(Dataset excerpts)

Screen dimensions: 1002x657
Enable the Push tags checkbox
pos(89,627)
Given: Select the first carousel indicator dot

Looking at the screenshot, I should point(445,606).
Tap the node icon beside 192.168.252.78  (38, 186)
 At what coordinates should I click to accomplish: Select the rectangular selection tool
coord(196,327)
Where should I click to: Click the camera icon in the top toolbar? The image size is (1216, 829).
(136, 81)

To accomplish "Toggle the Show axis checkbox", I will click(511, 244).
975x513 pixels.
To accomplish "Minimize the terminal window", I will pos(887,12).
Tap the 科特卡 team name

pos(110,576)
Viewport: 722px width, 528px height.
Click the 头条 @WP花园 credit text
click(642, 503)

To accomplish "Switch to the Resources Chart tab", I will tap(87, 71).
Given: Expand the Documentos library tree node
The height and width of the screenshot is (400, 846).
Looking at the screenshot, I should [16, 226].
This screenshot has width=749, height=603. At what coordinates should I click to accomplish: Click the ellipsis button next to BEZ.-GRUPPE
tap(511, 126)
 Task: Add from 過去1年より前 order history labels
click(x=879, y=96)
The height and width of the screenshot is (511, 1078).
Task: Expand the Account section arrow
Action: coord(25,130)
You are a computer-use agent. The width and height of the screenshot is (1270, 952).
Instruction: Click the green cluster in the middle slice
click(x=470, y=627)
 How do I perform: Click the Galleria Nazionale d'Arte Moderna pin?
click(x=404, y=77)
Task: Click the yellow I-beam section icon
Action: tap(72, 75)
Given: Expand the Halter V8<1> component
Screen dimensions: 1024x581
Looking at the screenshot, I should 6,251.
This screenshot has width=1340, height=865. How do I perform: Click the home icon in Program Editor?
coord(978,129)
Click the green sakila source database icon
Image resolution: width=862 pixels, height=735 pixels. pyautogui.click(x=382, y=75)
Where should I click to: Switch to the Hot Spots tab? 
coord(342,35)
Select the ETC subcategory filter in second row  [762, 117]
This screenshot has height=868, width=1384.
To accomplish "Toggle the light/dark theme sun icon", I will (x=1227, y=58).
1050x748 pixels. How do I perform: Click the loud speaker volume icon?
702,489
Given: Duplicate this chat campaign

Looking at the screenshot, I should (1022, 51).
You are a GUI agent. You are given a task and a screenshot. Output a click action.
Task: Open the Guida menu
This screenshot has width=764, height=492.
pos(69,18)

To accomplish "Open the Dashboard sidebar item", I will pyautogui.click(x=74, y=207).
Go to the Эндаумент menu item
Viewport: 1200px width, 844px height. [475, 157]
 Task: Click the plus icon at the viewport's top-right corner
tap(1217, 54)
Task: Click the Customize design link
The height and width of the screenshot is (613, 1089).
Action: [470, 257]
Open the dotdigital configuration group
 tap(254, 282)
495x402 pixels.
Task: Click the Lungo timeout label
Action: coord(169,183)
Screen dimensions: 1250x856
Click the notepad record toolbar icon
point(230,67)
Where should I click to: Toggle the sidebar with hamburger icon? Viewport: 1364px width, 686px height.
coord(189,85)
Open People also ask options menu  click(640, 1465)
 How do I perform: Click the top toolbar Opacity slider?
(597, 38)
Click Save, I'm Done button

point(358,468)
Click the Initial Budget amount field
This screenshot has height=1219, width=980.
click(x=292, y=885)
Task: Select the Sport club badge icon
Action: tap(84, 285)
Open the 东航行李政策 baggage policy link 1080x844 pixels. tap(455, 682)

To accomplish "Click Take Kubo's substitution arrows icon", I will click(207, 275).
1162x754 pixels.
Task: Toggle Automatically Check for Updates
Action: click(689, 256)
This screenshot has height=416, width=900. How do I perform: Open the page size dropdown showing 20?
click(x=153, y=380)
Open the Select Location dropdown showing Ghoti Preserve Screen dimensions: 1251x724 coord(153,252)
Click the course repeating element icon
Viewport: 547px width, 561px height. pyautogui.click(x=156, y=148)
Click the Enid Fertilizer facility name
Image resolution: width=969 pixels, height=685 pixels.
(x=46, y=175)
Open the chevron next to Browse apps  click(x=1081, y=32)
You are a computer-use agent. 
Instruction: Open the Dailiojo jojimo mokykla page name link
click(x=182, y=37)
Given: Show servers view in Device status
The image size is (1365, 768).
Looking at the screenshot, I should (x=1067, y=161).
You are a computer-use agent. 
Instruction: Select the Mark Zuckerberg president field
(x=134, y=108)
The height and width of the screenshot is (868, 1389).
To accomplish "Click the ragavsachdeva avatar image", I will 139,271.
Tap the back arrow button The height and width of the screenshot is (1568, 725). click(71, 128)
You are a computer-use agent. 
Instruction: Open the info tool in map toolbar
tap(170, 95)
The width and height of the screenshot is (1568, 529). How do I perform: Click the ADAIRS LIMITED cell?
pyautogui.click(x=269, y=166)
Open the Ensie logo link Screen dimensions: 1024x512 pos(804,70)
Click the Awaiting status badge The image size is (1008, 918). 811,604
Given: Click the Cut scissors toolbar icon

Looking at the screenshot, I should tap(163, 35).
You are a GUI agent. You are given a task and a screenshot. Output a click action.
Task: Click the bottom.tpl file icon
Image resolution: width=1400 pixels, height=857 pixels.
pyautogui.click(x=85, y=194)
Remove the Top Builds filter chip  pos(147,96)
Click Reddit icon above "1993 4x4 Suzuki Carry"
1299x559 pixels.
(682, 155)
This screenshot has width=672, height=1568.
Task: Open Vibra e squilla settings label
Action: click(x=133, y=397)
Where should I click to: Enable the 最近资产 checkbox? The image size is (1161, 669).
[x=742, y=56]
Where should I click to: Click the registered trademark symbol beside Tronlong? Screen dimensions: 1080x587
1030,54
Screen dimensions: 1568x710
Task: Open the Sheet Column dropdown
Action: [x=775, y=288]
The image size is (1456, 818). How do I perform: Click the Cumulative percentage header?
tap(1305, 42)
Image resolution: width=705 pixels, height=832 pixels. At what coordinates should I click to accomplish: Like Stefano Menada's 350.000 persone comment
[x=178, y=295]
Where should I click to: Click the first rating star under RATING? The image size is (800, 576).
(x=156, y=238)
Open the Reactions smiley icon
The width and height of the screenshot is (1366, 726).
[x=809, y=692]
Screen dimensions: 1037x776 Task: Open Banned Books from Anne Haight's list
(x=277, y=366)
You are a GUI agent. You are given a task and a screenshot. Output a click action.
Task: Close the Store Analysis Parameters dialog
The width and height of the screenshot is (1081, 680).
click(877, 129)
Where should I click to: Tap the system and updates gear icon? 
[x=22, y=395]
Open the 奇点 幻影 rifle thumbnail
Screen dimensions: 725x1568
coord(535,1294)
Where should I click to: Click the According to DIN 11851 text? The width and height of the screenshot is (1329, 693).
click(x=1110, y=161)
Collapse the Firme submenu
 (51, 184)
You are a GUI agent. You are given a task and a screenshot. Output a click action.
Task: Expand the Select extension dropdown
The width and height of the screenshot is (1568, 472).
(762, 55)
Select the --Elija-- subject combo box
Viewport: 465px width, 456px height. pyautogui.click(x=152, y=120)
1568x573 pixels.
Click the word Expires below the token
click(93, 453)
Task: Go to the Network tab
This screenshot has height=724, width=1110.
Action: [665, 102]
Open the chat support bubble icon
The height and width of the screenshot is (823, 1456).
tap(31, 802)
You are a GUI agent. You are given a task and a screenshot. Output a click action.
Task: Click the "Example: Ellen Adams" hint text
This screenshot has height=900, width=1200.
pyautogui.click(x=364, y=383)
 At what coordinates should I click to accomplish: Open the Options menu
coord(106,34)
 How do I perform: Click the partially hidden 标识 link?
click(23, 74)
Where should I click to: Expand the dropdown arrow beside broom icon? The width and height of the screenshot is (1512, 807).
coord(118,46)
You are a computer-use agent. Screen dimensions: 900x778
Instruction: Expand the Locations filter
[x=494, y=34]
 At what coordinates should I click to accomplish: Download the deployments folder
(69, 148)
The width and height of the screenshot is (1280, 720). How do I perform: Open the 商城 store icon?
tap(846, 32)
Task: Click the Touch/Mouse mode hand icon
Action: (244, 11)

## Task to complete
Each line from the top of the records above through the line containing "Tap the node" needs to be transcribed exactly, and no line after it.

## Solution to the problem
Screen dimensions: 1002x657
Enable the Push tags checkbox
pos(89,627)
Given: Select the first carousel indicator dot

Looking at the screenshot, I should point(445,606).
Tap the node icon beside 192.168.252.78  (38, 186)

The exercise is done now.